*** Block opens ***

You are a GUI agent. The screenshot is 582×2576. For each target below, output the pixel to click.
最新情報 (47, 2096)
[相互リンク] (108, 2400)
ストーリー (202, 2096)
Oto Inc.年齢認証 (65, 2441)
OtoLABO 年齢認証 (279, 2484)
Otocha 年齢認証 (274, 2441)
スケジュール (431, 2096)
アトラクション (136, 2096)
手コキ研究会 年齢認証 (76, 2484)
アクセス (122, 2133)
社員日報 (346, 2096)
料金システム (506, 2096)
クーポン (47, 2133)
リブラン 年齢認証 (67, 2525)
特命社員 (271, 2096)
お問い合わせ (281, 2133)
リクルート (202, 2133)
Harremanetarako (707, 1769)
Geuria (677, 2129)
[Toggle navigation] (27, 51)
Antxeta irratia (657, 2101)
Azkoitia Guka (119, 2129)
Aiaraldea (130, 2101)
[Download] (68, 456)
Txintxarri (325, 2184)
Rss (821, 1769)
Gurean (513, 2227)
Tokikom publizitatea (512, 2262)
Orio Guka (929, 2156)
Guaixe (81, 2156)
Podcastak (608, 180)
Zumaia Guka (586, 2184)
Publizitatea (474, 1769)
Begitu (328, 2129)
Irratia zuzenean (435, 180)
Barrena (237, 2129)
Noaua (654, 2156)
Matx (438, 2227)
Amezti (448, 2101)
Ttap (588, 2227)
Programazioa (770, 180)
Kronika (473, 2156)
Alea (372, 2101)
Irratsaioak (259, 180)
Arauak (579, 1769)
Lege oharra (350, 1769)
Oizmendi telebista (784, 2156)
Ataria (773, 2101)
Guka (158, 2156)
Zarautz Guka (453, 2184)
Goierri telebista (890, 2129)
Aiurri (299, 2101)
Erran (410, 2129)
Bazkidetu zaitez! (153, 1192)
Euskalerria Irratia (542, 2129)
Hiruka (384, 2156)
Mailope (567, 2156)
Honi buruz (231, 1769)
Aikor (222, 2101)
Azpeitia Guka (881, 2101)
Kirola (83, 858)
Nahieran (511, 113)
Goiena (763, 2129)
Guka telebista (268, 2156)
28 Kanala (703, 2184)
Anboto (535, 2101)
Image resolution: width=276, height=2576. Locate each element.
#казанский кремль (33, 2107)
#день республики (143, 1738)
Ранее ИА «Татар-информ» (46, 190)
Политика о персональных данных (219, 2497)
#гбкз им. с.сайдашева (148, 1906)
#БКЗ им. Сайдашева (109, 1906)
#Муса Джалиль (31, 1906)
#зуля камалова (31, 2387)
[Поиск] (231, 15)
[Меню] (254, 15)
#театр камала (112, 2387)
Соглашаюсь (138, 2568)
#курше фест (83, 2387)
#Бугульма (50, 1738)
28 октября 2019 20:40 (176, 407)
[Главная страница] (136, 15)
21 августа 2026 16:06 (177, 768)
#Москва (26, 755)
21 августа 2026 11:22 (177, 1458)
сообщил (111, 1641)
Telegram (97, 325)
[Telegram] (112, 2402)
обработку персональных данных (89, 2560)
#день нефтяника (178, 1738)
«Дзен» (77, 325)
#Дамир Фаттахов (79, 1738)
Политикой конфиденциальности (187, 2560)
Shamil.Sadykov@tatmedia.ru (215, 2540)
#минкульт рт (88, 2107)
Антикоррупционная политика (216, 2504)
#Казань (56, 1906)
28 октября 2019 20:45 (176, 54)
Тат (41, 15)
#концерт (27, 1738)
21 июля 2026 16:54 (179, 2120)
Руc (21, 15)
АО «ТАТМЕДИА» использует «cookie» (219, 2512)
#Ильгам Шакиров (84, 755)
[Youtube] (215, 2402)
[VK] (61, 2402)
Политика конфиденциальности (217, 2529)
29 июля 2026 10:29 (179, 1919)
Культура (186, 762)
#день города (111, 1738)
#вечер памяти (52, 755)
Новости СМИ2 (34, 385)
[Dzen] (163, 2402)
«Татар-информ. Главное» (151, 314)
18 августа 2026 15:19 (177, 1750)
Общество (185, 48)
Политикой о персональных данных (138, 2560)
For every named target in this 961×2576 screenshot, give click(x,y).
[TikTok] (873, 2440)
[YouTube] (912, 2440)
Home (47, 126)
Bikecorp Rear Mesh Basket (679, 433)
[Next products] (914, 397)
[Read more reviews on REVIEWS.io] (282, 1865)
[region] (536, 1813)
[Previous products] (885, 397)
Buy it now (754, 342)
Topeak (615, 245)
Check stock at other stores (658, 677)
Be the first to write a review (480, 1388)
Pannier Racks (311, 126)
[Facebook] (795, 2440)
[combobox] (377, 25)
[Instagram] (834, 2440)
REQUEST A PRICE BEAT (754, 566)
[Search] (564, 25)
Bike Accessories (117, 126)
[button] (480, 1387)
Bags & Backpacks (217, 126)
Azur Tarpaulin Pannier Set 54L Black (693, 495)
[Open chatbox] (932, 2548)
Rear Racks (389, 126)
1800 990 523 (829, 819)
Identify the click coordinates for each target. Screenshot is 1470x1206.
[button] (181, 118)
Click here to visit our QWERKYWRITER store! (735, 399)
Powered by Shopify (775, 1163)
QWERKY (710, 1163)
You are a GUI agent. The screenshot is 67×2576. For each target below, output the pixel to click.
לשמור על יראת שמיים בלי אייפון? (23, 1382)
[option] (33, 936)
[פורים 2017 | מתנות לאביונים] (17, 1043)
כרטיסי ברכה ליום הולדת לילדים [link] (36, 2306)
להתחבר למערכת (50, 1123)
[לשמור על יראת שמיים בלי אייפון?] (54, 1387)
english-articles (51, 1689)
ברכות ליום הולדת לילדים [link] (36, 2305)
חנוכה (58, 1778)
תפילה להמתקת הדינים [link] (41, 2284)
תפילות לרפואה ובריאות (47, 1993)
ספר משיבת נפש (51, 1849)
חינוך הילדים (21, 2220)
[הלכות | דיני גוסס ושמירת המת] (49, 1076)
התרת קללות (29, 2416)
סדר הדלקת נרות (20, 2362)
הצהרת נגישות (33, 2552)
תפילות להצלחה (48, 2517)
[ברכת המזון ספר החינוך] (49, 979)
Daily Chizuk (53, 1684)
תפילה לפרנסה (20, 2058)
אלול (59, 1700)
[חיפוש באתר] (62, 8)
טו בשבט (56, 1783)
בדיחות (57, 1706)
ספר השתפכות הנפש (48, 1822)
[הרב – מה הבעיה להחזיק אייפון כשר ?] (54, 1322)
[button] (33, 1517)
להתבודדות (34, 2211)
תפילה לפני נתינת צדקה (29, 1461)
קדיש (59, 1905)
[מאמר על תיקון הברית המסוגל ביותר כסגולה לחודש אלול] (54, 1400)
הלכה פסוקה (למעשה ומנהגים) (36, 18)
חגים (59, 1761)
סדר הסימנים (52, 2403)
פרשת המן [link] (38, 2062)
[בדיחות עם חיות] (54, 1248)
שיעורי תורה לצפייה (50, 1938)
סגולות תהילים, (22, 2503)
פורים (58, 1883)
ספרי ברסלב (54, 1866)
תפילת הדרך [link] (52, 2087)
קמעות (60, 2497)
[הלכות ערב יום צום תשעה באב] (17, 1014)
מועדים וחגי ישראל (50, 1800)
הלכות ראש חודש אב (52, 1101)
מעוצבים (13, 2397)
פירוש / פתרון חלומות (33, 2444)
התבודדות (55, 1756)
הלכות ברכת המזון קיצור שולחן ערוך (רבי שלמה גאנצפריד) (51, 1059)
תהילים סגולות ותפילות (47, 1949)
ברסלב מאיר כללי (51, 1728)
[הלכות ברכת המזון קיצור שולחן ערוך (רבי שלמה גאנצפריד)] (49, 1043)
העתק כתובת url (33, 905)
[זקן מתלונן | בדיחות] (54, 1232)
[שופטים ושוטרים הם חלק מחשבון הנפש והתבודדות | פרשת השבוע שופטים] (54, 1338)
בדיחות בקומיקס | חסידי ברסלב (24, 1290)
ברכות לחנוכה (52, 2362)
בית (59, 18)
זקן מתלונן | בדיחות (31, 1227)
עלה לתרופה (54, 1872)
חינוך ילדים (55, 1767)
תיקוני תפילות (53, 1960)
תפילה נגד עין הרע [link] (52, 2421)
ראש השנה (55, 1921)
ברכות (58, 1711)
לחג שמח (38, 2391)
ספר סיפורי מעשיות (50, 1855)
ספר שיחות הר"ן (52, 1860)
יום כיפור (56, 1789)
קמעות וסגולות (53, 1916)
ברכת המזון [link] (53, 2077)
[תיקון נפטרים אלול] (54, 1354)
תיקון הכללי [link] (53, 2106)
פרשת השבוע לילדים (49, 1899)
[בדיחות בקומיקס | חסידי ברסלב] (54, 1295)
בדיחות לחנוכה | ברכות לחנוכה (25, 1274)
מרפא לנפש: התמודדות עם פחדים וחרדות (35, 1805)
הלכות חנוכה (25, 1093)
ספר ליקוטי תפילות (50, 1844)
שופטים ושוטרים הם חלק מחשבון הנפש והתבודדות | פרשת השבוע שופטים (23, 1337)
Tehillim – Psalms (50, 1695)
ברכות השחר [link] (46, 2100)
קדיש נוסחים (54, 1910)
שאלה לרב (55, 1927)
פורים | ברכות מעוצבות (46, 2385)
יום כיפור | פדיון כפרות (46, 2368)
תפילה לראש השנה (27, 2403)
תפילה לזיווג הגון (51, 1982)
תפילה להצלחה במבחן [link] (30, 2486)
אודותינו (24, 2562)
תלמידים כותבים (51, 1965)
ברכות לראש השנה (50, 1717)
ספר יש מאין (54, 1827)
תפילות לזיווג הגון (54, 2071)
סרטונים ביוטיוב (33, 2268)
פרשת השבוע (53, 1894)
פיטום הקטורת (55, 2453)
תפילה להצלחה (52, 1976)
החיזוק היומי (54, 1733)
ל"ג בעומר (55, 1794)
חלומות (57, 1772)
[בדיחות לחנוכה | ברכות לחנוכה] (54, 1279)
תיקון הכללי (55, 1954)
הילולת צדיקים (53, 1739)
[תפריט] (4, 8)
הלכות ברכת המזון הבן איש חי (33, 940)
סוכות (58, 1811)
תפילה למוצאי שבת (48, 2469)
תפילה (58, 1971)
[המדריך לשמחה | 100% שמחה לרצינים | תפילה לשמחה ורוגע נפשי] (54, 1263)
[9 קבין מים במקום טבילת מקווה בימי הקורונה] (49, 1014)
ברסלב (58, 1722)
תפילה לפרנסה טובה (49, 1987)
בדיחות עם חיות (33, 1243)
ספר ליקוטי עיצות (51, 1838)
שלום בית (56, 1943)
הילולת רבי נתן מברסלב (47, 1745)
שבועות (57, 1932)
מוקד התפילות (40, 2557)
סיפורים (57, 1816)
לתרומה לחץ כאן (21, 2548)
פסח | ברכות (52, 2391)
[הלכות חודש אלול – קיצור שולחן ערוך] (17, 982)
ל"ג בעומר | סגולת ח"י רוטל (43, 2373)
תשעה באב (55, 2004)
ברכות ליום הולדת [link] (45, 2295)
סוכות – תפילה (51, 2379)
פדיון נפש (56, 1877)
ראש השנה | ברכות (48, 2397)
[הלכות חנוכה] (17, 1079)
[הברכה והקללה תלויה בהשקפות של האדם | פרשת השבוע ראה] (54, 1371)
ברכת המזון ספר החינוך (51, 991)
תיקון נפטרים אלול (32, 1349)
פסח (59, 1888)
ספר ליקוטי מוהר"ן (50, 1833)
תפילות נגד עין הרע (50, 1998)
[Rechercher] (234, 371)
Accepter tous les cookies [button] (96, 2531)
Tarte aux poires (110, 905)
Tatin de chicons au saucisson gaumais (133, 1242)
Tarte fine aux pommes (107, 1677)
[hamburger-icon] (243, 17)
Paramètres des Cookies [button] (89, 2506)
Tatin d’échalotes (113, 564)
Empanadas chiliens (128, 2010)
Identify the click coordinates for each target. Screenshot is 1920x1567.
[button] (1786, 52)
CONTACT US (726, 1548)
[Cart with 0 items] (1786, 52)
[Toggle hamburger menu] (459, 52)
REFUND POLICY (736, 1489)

*** Block closes ***

TASK REQUIREMENTS: Please return every line of the material above that includes "ליום".

OUTPUT OF THE TASK:
כרטיסי ברכה ליום הולדת לילדים [link] (36, 2306)
ברכות ליום הולדת לילדים [link] (36, 2305)
ברכות ליום הולדת [link] (45, 2295)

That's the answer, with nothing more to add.